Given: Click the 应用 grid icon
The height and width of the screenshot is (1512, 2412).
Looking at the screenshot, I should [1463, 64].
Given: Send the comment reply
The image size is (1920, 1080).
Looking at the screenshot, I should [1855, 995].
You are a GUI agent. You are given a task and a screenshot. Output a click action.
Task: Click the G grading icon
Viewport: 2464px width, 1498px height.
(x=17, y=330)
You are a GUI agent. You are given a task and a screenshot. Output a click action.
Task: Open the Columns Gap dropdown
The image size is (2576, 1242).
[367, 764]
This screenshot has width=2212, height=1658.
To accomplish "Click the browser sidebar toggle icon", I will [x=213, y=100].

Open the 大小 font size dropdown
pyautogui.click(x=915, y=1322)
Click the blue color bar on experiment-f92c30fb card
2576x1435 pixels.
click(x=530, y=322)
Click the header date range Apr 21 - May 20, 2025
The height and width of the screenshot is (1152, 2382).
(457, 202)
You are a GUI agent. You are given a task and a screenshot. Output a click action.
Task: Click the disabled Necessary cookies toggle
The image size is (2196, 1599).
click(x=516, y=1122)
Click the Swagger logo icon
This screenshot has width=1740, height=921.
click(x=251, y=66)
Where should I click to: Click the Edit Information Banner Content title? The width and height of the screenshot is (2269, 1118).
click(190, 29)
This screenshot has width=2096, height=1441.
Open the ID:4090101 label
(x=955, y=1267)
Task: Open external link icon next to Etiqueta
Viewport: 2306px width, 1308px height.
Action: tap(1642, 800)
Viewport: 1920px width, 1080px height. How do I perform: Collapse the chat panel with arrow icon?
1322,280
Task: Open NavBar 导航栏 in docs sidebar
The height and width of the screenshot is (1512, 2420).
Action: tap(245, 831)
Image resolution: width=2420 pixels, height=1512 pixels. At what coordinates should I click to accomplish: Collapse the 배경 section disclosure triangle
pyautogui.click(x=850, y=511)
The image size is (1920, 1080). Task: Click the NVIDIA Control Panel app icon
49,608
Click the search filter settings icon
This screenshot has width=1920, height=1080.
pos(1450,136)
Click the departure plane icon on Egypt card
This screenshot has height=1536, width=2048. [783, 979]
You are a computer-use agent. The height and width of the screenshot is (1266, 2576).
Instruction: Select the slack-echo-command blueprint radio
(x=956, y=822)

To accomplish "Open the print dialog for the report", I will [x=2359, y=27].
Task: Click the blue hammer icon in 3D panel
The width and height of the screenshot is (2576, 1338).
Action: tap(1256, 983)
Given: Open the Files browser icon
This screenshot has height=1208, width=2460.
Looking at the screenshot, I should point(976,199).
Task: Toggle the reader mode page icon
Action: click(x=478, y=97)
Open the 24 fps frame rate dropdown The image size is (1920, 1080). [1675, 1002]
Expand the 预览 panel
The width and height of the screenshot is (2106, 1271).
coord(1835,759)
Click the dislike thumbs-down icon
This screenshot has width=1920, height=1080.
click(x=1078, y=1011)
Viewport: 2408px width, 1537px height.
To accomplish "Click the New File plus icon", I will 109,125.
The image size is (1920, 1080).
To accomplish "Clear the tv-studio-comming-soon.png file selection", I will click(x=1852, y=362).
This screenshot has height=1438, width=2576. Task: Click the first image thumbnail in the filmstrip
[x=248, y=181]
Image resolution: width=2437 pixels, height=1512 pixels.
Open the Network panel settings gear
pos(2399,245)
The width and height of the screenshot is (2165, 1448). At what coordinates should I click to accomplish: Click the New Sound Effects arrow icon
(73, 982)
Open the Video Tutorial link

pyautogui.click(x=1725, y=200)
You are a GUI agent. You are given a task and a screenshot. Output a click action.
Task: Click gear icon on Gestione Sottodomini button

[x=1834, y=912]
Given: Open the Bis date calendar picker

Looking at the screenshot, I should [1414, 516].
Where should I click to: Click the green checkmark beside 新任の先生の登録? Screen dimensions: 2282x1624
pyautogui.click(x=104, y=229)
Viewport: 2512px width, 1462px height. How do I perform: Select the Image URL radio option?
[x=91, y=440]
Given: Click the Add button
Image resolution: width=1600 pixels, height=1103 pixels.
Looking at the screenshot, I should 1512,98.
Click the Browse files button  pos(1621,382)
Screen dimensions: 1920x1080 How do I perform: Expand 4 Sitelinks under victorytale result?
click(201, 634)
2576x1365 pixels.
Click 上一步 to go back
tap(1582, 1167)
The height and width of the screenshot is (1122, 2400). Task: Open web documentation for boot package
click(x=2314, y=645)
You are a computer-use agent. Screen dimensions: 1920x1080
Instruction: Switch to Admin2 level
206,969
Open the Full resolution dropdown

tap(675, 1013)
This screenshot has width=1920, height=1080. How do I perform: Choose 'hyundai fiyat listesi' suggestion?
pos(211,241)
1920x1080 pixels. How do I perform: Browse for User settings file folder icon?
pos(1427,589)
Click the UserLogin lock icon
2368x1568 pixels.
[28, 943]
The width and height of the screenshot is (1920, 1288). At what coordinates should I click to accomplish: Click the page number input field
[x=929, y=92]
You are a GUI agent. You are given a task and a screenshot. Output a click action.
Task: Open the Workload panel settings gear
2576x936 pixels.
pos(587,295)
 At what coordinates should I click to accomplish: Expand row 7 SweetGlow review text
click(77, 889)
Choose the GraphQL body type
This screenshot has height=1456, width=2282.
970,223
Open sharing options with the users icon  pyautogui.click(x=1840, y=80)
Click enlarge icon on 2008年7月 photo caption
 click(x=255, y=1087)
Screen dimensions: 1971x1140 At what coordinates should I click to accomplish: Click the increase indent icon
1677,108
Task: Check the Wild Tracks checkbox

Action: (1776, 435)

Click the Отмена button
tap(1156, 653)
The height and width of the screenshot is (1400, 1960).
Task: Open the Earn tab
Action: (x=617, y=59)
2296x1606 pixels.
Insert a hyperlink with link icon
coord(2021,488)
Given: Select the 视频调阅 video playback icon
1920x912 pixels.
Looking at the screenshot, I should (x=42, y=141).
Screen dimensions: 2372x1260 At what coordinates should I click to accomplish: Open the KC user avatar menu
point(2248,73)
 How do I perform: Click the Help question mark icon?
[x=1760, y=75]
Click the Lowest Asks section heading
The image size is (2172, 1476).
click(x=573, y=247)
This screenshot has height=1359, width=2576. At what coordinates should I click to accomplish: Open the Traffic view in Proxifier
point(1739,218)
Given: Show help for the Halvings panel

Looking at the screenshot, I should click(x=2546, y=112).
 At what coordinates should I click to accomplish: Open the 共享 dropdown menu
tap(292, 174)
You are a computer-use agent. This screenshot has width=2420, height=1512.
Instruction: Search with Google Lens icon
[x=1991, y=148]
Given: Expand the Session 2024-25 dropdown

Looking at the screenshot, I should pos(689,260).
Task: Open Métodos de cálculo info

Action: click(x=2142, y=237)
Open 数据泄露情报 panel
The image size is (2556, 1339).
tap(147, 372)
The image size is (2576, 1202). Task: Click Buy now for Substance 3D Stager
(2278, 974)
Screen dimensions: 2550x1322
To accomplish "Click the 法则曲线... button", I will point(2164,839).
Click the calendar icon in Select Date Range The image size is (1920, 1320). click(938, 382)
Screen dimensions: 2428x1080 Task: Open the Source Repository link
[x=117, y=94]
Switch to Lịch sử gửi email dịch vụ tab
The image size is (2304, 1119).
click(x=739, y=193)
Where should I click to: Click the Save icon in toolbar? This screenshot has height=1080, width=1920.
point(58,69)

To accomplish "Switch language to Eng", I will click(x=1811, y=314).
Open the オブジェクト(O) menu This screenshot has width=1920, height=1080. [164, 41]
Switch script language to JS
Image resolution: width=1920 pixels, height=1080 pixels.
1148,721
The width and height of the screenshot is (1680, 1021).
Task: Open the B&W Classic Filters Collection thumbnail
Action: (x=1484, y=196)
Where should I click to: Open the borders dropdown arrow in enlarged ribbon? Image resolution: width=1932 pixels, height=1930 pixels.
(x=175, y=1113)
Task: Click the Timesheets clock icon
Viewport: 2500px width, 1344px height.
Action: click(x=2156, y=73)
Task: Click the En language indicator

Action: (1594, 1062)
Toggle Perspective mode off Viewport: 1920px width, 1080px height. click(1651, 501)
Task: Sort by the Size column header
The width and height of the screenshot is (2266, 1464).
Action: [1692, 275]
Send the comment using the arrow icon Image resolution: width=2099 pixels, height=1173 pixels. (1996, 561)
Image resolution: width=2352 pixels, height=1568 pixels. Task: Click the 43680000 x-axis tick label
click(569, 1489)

» YOUR INSTRUCTIONS:
Print only the lines that run from the start of the listing to the line bearing "Click the header"; please keep the first line and that last one, exactly as they appear.

» ANSWER BELOW:
Given: Click the 应用 grid icon
The height and width of the screenshot is (1512, 2412).
Looking at the screenshot, I should [1463, 64].
Given: Send the comment reply
The image size is (1920, 1080).
Looking at the screenshot, I should [1855, 995].
You are a GUI agent. You are given a task and a screenshot. Output a click action.
Task: Click the G grading icon
Viewport: 2464px width, 1498px height.
(x=17, y=330)
You are a GUI agent. You are given a task and a screenshot. Output a click action.
Task: Open the Columns Gap dropdown
The image size is (2576, 1242).
[367, 764]
This screenshot has width=2212, height=1658.
To accomplish "Click the browser sidebar toggle icon", I will [x=213, y=100].

Open the 大小 font size dropdown
pyautogui.click(x=915, y=1322)
Click the blue color bar on experiment-f92c30fb card
2576x1435 pixels.
click(x=530, y=322)
Click the header date range Apr 21 - May 20, 2025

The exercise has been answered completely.